Start > Ausstellungen > Richard Jackson. Ain't Painting a Pain

Museum Villa Stuck Museum Villa Stuck

Richard Jackson. Ain't Painting a Pain

»Painted Environments«

Nachdem Jackson seine schöpferischen Möglichkeiten im Hinblick auf »Wall Paintings« und »Stacked Paintings« ausgereizt hatte, erweiterte er Anfang der 1990er Jahre sein künstlerisches Repertoire um einen figurativen konzeptionellen Realismus und ergründete damit weiter die Mechanismen des Bildermachens.

Er begann damit, aufwändige »Painted Environments«, d.h. »Malmaschinen« zu bauen, die bereits vor der Eröffnung der Ausstellung in Betrieb genommen werden und somit vom Betrachter als Zeugnis einer Performance anstatt der Performance selbst erlebt werden.
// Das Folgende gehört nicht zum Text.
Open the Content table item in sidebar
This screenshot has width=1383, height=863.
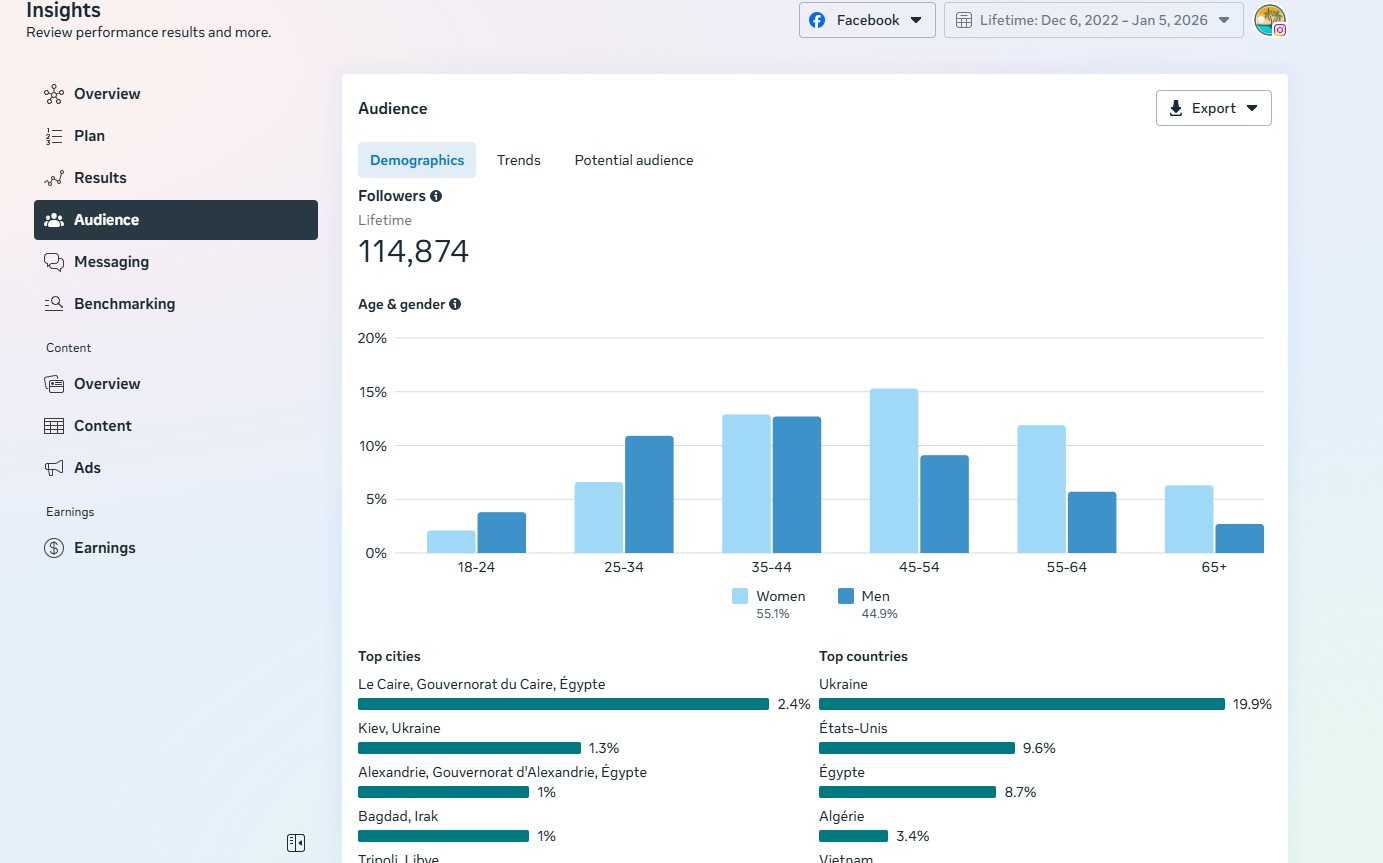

Bei diesen mechanisierten Arbeiten wird das Medium Farbe mit Hilfe von Pumpen, Motoren, Ventilatoren, Propellern, Luftkompressoren und Sprühschläuchen auf sehr einfallsreiche und ausgefallene Weise eingesetzt.

In »Ain't Painting a Pain« sind mehrere dieser raumgroßen, über eine Zeitspanne von zwanzig Jahren hinweg entstandenen Arbeiten zu sehen, darunter fünf, in denen Jackson Werke bedeutender Künstler einer Neuinterpretation unterzieht. So schießt er zum Beispiel in seiner Arbeit das pointillistische Meisterwerk La Grande Jatte mittels eines Luftgewehrs auf eine weiße Leinwand. Seit Beginn des Projekts im Jahr 1992 ist das Werk nach bisher etwa 90.000 Schüssen bzw. Farbpunkten nicht einmal zu zehn Prozent fertig gestellt und wird voraussichtlich unvollendet bleiben. Jackson gibt hier, in einer maßlosen Übersteigerung der arbeitsintensiven Maltechnik Seurats, eine erste Probe seines subversiven Ansatzes, mit dem er zu einer Neuinterpretation von Ikonen der Kunstgeschichte findet.
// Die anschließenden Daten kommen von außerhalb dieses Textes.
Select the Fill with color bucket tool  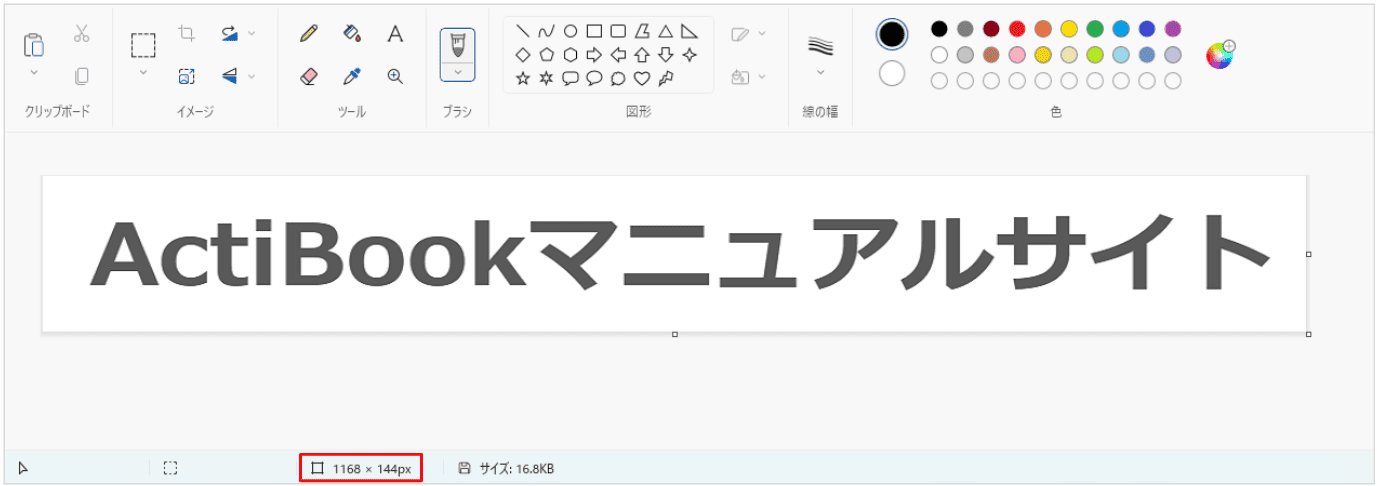[x=351, y=34]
In dem 1997 entstandenen Werk Painting with Two Balls nimmt Jackson Bezug auf Jasper Johns’ berühmten kritischen Seitenhieb auf den Abstrakten Expressionismus. Jackson schafft ein gewaltiges »Action Painting«, bei dem zwei große, von einem Ford Pinto angetriebene, sich drehende Kugeln nach allen Seiten Farbe in den Ausstellungsraum schleudern.

In der 2009 entstandenen Arbeit The Laundry Room (Death of Marat) verwandelt Jackson Jacques-Louis Davids' Pietà der französischen Revolution aus dem Jahr 1793 in eine dreidimensionale, begehbare Inszenierung. Er stellt so eine gedankliche Verbindung zwischen der französischen Schreckensherrschaft und dem amerikanischen Kampf gegen den Terror her und macht damit den für beide Epochen kennzeichnenden polarisierten politischen Diskurs zum Thema.